На автоответчике мигала лампочка. Оказывается, в мое отсутствие поступило двадцать семь звонков – не так уж и много, если учесть, сколько времени меня не было дома и какой острый интерес репортеры проявляли к моей скромной персоне сразу после рокового события. Нажав кнопку, я начала прослушивать первые фразы сообщений и удалять их, если выяснялось, что они от репортерской братии. Была и парочка личных звонков – от сотрудников, интересовавшихся, когда же все-таки снова откроется клуб. Но в пятницу после обеда Шона всех обзвонила, так что этот вопрос уже не возникал.
И вдруг раздался знакомый голос. Я не поверила собственным ушам.
– Блэр... это Джейсон. Возьми трубку, если ты дома. – Пауза, а потом он заговорил снова: – Утром в «Новостях» сообщили, что тебя ранили. Милая, это просто ужаснс, хотя репортер сказал, что тебе оказали помощь и отпустили, так что скорее всего дела обстоят не так уж плохо. Но я все равно страшно волнуюсь и очень хочу узнать, как твое здоровье. Обязательно позвони.
– «Милая»? – угрожающим тоном повторил за спиной Бладсуорт.

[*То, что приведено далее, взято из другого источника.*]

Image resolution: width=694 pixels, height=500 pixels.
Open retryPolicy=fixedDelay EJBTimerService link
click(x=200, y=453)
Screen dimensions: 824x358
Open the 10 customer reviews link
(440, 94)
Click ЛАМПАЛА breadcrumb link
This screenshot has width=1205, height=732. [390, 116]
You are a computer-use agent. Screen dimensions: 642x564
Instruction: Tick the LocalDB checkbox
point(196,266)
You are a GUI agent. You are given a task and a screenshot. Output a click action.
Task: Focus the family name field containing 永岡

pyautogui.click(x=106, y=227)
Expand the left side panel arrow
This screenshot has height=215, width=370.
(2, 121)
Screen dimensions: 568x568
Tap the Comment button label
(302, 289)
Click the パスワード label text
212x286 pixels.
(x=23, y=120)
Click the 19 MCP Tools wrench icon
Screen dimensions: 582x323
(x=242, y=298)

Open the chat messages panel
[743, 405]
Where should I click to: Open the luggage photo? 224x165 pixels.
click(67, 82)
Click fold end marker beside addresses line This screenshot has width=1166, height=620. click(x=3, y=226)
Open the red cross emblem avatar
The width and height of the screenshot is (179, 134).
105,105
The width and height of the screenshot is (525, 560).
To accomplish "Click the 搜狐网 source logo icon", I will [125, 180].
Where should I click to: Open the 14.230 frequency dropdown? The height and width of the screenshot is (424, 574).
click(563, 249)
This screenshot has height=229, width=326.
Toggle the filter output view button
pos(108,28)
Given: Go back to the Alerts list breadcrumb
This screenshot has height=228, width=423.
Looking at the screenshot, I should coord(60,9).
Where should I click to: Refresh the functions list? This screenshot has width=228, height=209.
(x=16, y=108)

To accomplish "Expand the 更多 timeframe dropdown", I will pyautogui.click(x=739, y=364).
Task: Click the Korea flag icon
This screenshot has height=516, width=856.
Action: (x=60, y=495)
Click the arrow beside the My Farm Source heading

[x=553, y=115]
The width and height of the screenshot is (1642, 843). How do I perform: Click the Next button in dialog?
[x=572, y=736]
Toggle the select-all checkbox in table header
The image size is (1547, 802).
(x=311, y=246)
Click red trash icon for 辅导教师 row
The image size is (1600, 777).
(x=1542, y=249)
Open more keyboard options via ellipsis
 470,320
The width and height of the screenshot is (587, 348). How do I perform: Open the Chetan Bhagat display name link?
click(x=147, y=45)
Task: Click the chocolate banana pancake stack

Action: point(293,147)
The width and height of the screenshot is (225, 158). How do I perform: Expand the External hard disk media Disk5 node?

– «Милая»? – эхом отозвалась я, однако мой тон оказался скорее растерянным и озадаченным.
– По-моему, ты говорила, что после развода ни разу не встречалась с бывшим мужем.
– Так оно и есть. – Я повернулась и недоуменно взглянула на Уайатта. – Если, конечно, не считать встречи с ним и его женой в универсаме. Но ведь мы даже не разговаривали, так что та встреча не в счет.
– Понятия не имею. Я слышала только то, что и ты. А «милая»... так он называл меня, когда мы были женаты. Вполне возможно, слово вырвалось бессознательно.
– Нуда, конечно, через пять лет...
– Но я действительно не понимаю. Джейсон прекрасно знает, что я никогда и ни за что к нему не вернусь. Чем же объяснить этот звонок? Впрочем, он вполне мог поступить так из политических соображений. «Кандидат сохранил дружеские отношения с бывшей женой и позвонил ей после инцидента, во время которого ее ранили». Или что-нибудь в этом роде. Думать об имидже – вполне в духе Джейсона.
Я нажала кнопку с надписью «удалить» и стерла противный голос.
Бладсуорт крепко взял меня за плечи и повернул к себе.
– Не смей звонить этому подонку.
Зеленые глаза прищурились, а лицо приобрело то непреклонное выражение, которое свойственно мужчине, охраняющему собственную территорию.
– Я и не собираюсь.
Сейчас требовались мягкость и обходительность. Первым делом надо было снять тревогу. Ведь я же прекрасно представляла, что почувствую, если вдруг позвонит бывшая жена Уайатта и оставит сообщение в подобном тоне. Поэтому я обняла его и прижалась к широкой груди.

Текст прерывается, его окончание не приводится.